• [Items from a data source]
=== Begin Enclosure ===
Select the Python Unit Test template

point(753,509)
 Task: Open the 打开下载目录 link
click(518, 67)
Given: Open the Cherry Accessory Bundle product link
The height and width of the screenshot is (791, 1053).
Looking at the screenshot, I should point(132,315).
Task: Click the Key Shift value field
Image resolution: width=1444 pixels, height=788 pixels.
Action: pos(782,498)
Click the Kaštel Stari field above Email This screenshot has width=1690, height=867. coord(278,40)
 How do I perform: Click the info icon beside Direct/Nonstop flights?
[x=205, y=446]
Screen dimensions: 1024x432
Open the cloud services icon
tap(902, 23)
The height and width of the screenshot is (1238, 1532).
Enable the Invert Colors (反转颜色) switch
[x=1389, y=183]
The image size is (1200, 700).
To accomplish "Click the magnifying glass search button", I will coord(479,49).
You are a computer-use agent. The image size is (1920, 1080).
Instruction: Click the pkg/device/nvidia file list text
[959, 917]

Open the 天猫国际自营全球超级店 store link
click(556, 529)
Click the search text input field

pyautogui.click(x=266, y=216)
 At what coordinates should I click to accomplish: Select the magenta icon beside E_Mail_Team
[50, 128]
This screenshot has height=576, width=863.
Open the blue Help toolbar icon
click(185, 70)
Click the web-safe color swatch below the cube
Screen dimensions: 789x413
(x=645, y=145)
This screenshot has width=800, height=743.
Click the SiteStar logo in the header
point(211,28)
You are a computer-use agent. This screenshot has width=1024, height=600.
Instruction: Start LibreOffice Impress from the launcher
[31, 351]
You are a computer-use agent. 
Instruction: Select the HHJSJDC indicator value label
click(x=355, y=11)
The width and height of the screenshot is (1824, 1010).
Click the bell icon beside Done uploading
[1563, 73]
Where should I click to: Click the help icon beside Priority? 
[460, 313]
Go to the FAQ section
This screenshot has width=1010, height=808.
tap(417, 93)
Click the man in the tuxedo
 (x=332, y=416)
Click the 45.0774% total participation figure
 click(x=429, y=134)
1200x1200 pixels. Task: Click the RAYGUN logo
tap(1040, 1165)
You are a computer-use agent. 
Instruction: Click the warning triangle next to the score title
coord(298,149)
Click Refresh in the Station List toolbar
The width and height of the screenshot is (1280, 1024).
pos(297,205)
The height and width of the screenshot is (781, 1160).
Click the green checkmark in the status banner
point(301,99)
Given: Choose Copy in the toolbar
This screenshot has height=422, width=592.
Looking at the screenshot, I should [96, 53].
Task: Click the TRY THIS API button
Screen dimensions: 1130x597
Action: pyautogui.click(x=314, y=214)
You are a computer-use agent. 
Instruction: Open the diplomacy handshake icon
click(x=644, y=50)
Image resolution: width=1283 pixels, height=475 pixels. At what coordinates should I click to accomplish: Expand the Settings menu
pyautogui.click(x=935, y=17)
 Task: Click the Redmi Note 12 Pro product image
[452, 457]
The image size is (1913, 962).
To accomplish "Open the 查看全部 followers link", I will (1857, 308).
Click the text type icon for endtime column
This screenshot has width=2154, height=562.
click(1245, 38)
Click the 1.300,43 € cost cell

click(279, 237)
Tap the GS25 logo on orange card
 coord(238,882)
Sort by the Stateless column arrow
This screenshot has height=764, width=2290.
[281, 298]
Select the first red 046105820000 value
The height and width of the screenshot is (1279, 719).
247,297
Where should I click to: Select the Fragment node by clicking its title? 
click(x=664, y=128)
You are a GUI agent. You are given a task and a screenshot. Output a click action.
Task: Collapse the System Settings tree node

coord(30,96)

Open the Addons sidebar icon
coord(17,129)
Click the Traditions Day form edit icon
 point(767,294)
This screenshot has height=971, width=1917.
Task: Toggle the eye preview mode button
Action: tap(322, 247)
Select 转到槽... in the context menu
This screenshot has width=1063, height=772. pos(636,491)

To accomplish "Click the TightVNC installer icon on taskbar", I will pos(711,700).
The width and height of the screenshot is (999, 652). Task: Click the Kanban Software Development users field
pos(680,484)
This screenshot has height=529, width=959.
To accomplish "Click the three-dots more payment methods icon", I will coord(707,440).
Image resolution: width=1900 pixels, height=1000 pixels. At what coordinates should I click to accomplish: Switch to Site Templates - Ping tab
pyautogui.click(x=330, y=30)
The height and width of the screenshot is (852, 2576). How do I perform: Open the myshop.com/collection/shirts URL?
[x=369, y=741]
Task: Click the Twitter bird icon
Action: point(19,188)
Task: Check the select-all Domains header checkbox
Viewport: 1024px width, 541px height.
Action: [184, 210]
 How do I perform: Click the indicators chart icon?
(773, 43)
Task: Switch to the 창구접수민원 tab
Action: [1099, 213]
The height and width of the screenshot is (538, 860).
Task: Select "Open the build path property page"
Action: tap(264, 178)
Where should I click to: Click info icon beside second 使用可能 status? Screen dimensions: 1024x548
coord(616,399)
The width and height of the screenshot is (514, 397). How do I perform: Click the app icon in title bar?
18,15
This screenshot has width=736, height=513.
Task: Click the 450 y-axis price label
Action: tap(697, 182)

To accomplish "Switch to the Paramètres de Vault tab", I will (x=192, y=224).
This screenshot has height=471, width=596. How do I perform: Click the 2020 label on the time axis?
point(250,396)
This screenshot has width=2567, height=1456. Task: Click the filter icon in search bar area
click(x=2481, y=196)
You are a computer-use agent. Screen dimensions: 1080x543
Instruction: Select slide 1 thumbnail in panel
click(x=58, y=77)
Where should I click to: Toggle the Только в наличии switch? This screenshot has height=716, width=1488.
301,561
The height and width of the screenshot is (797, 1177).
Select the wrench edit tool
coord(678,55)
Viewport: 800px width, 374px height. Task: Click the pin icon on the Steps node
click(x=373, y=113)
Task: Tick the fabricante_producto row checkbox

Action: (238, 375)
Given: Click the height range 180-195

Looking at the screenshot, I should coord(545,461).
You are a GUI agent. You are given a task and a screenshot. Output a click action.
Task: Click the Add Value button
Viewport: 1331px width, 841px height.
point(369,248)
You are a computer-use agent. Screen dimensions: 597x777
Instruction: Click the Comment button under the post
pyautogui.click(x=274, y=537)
=== End Enclosure ===
• [TASK DETAILS]
Print all of the lines above so that each one matches its original exactly.

• [COMPLETED EXERCISE]
Select the Python Unit Test template

point(753,509)
 Task: Open the 打开下载目录 link
click(518, 67)
Given: Open the Cherry Accessory Bundle product link
The height and width of the screenshot is (791, 1053).
Looking at the screenshot, I should point(132,315).
Task: Click the Key Shift value field
Image resolution: width=1444 pixels, height=788 pixels.
Action: pos(782,498)
Click the Kaštel Stari field above Email This screenshot has width=1690, height=867. coord(278,40)
 How do I perform: Click the info icon beside Direct/Nonstop flights?
[x=205, y=446]
Screen dimensions: 1024x432
Open the cloud services icon
tap(902, 23)
The height and width of the screenshot is (1238, 1532).
Enable the Invert Colors (反转颜色) switch
[x=1389, y=183]
The image size is (1200, 700).
To accomplish "Click the magnifying glass search button", I will coord(479,49).
You are a computer-use agent. The image size is (1920, 1080).
Instruction: Click the pkg/device/nvidia file list text
[959, 917]

Open the 天猫国际自营全球超级店 store link
click(556, 529)
Click the search text input field

pyautogui.click(x=266, y=216)
 At what coordinates should I click to accomplish: Select the magenta icon beside E_Mail_Team
[50, 128]
This screenshot has height=576, width=863.
Open the blue Help toolbar icon
click(185, 70)
Click the web-safe color swatch below the cube
Screen dimensions: 789x413
(x=645, y=145)
This screenshot has width=800, height=743.
Click the SiteStar logo in the header
point(211,28)
You are a computer-use agent. This screenshot has width=1024, height=600.
Instruction: Start LibreOffice Impress from the launcher
[31, 351]
You are a computer-use agent. 
Instruction: Select the HHJSJDC indicator value label
click(x=355, y=11)
The width and height of the screenshot is (1824, 1010).
Click the bell icon beside Done uploading
[1563, 73]
Where should I click to: Click the help icon beside Priority? 
[460, 313]
Go to the FAQ section
This screenshot has width=1010, height=808.
tap(417, 93)
Click the man in the tuxedo
 (x=332, y=416)
Click the 45.0774% total participation figure
 click(x=429, y=134)
1200x1200 pixels. Task: Click the RAYGUN logo
tap(1040, 1165)
You are a computer-use agent. 
Instruction: Click the warning triangle next to the score title
coord(298,149)
Click Refresh in the Station List toolbar
The width and height of the screenshot is (1280, 1024).
pos(297,205)
The height and width of the screenshot is (781, 1160).
Click the green checkmark in the status banner
point(301,99)
Given: Choose Copy in the toolbar
This screenshot has height=422, width=592.
Looking at the screenshot, I should [96, 53].
Task: Click the TRY THIS API button
Screen dimensions: 1130x597
Action: pyautogui.click(x=314, y=214)
You are a computer-use agent. 
Instruction: Open the diplomacy handshake icon
click(x=644, y=50)
Image resolution: width=1283 pixels, height=475 pixels. At what coordinates should I click to accomplish: Expand the Settings menu
pyautogui.click(x=935, y=17)
 Task: Click the Redmi Note 12 Pro product image
[452, 457]
The image size is (1913, 962).
To accomplish "Open the 查看全部 followers link", I will (1857, 308).
Click the text type icon for endtime column
This screenshot has width=2154, height=562.
click(1245, 38)
Click the 1.300,43 € cost cell

click(279, 237)
Tap the GS25 logo on orange card
 coord(238,882)
Sort by the Stateless column arrow
This screenshot has height=764, width=2290.
[281, 298]
Select the first red 046105820000 value
The height and width of the screenshot is (1279, 719).
247,297
Where should I click to: Select the Fragment node by clicking its title? 
click(x=664, y=128)
You are a GUI agent. You are given a task and a screenshot. Output a click action.
Task: Collapse the System Settings tree node

coord(30,96)

Open the Addons sidebar icon
coord(17,129)
Click the Traditions Day form edit icon
 point(767,294)
This screenshot has height=971, width=1917.
Task: Toggle the eye preview mode button
Action: tap(322, 247)
Select 转到槽... in the context menu
This screenshot has width=1063, height=772. pos(636,491)

To accomplish "Click the TightVNC installer icon on taskbar", I will pos(711,700).
The width and height of the screenshot is (999, 652). Task: Click the Kanban Software Development users field
pos(680,484)
This screenshot has height=529, width=959.
To accomplish "Click the three-dots more payment methods icon", I will coord(707,440).
Image resolution: width=1900 pixels, height=1000 pixels. At what coordinates should I click to accomplish: Switch to Site Templates - Ping tab
pyautogui.click(x=330, y=30)
The height and width of the screenshot is (852, 2576). How do I perform: Open the myshop.com/collection/shirts URL?
[x=369, y=741]
Task: Click the Twitter bird icon
Action: point(19,188)
Task: Check the select-all Domains header checkbox
Viewport: 1024px width, 541px height.
Action: [184, 210]
 How do I perform: Click the indicators chart icon?
(773, 43)
Task: Switch to the 창구접수민원 tab
Action: [1099, 213]
The height and width of the screenshot is (538, 860).
Task: Select "Open the build path property page"
Action: tap(264, 178)
Where should I click to: Click info icon beside second 使用可能 status? Screen dimensions: 1024x548
coord(616,399)
The width and height of the screenshot is (514, 397). How do I perform: Click the app icon in title bar?
18,15
This screenshot has width=736, height=513.
Task: Click the 450 y-axis price label
Action: tap(697, 182)

To accomplish "Switch to the Paramètres de Vault tab", I will (x=192, y=224).
This screenshot has height=471, width=596. How do I perform: Click the 2020 label on the time axis?
point(250,396)
This screenshot has width=2567, height=1456. Task: Click the filter icon in search bar area
click(x=2481, y=196)
You are a computer-use agent. Screen dimensions: 1080x543
Instruction: Select slide 1 thumbnail in panel
click(x=58, y=77)
Where should I click to: Toggle the Только в наличии switch? This screenshot has height=716, width=1488.
301,561
The height and width of the screenshot is (797, 1177).
Select the wrench edit tool
coord(678,55)
Viewport: 800px width, 374px height. Task: Click the pin icon on the Steps node
click(x=373, y=113)
Task: Tick the fabricante_producto row checkbox

Action: (238, 375)
Given: Click the height range 180-195

Looking at the screenshot, I should coord(545,461).
You are a GUI agent. You are given a task and a screenshot. Output a click action.
Task: Click the Add Value button
Viewport: 1331px width, 841px height.
point(369,248)
You are a computer-use agent. Screen dimensions: 597x777
Instruction: Click the Comment button under the post
pyautogui.click(x=274, y=537)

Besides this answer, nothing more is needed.